Bike Buyer Guru: Know your rights (Customers and Dealers)
The Tuesday Tip
Craig Langton has quite the CV. Here at The Bike Show we refer to him as King Midas because, as you might’ve guessed, everything he touches turns to gold. Apart from previous businesses that were massively successful under his watch, he is the owner of Fire It Up in Fourways and within a year of opening its doors it has become the biggest selling motorcycle dealer in the country by a long way. Much of this is down to good honest hard work by him and his team, but much of it also has to do with decades of dealing in motorcycles, spotting trends and noticing nuances. Craig will be passing on much of this knowledge to our esteemed readers in his Bike Buyer Guru column that will be posted every Tuesday. Herewith this week’s column where he discusses your rights:
In my weekly blogs we’ve spent considerable time focusing on the what to look out for when buying privately as you have little or no recourse should something go wrong. I have had many requests to highlight the rights of customers that have purchased from a dealer. We’re all aware of the Consumer Protection Act and it has been put in place to protect you the customer and the dealers. Unfortunately, there will always be dealers just trying to make a quick buck operating with no ethos and you will always get customers trying to take advantage of dealers. Here are some important points to consider if you are a customer or a dealer regarding your rights:
- If you have paid for a motorcycle but have not taken delivery i.e. ridden it away or loaded it on a trailer, the dealer must refund you if you change your mind. You might be liable for some preparation costs.

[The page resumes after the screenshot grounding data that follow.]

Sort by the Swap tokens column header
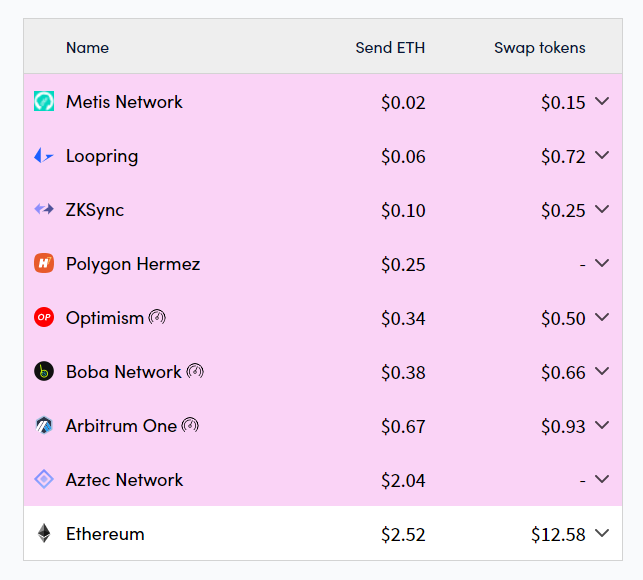This screenshot has width=643, height=580. pos(540,48)
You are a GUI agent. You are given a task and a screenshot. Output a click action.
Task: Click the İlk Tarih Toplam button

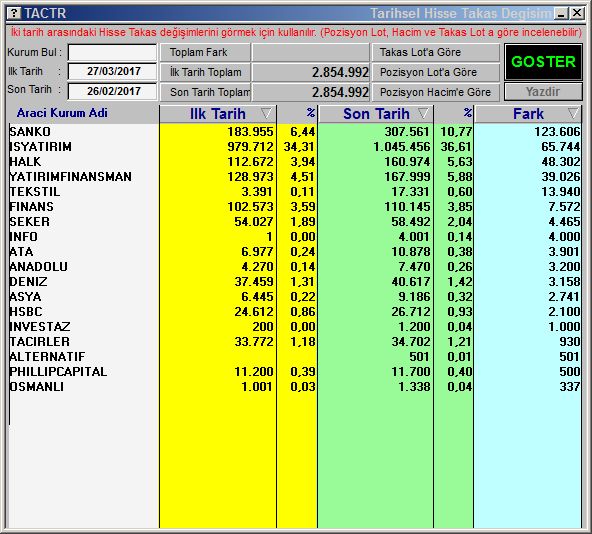(x=205, y=72)
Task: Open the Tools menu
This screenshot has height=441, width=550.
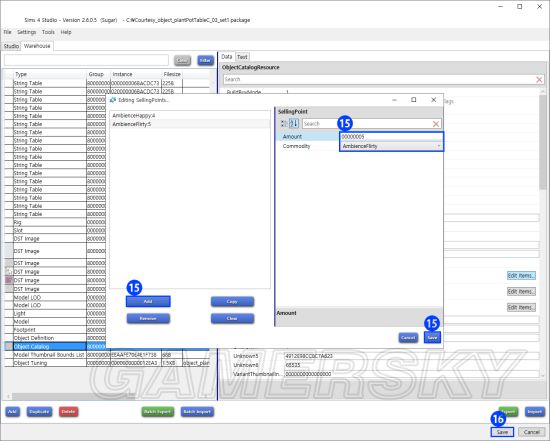Action: click(48, 32)
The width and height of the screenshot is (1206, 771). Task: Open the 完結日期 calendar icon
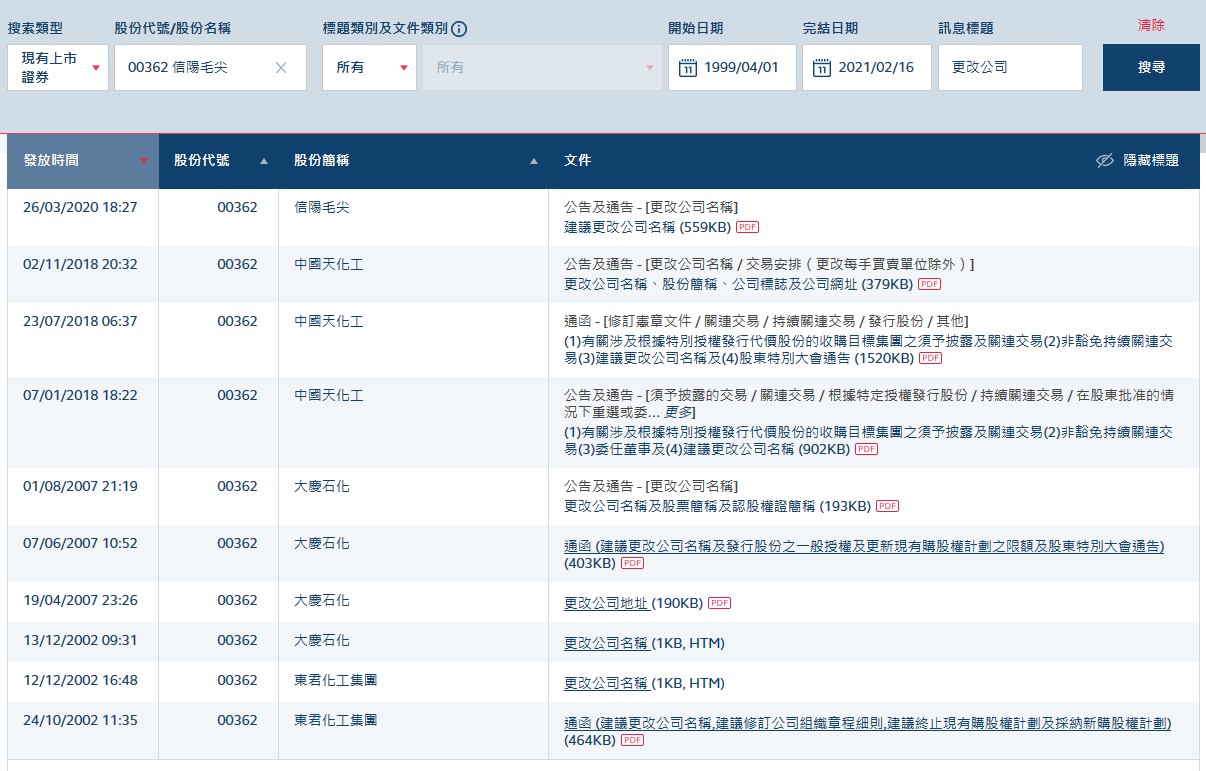pyautogui.click(x=821, y=68)
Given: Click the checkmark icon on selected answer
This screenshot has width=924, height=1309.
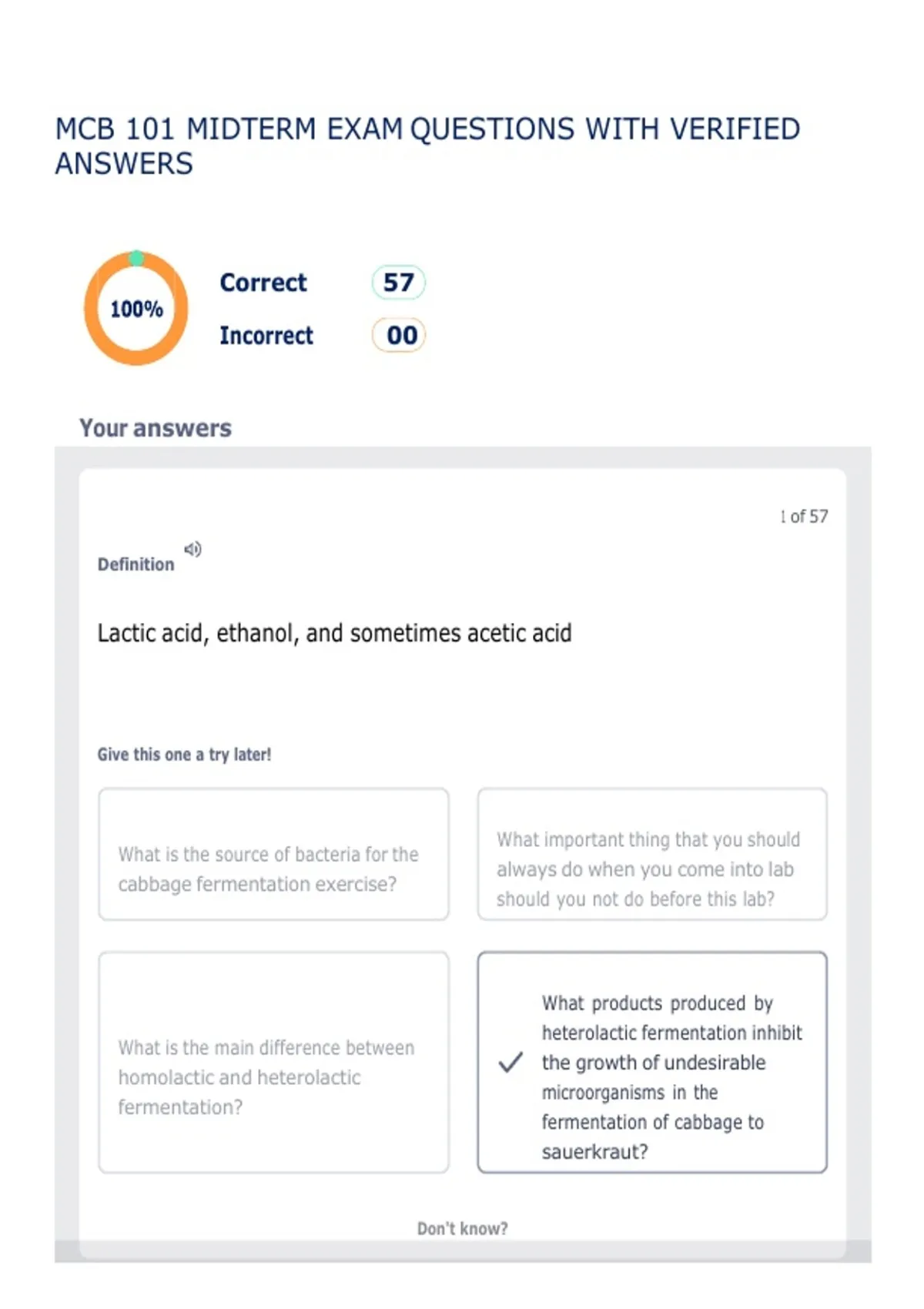Looking at the screenshot, I should [511, 1062].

- According to Section 56 (2) of the Consumer Protection Act (CPA), the consumer has the right to return a motorcycle to a dealer within a 6-month period under certain conditions. However, the CPA only applies to suppliers who sell motorcycles during their ordinary course of business and not to private sales between individuals.
- If the customer can prove that the motorcycle sold to him was not fit for the purpose which he/she bought it, the buyer has a leg to stand on – but the buyer also must provide the evidence. Section 55(2)(b) of the CPA provides that the consumer has a right to receive goods that are of good quality, in good working order and free from any defects. However: This section is not applicable to a transaction if the consumer expressly agreed to accept the goods in that condition and knowingly acted in a manner consistent with accepting the goods in that condition – please see my note below regarding a recent ruling by the ombudsman.
- A recent ruling by the Motor Industry Ombudsman set the way forward for dealers selling motorcycles as salvage to avoid offering any form of warranty. If the bike is ridden away and roadworthy the dealer will have to treat the transaction as a normal deal – even if the customer signs the offer to purchase as ‘salvage’ (warning to dealers).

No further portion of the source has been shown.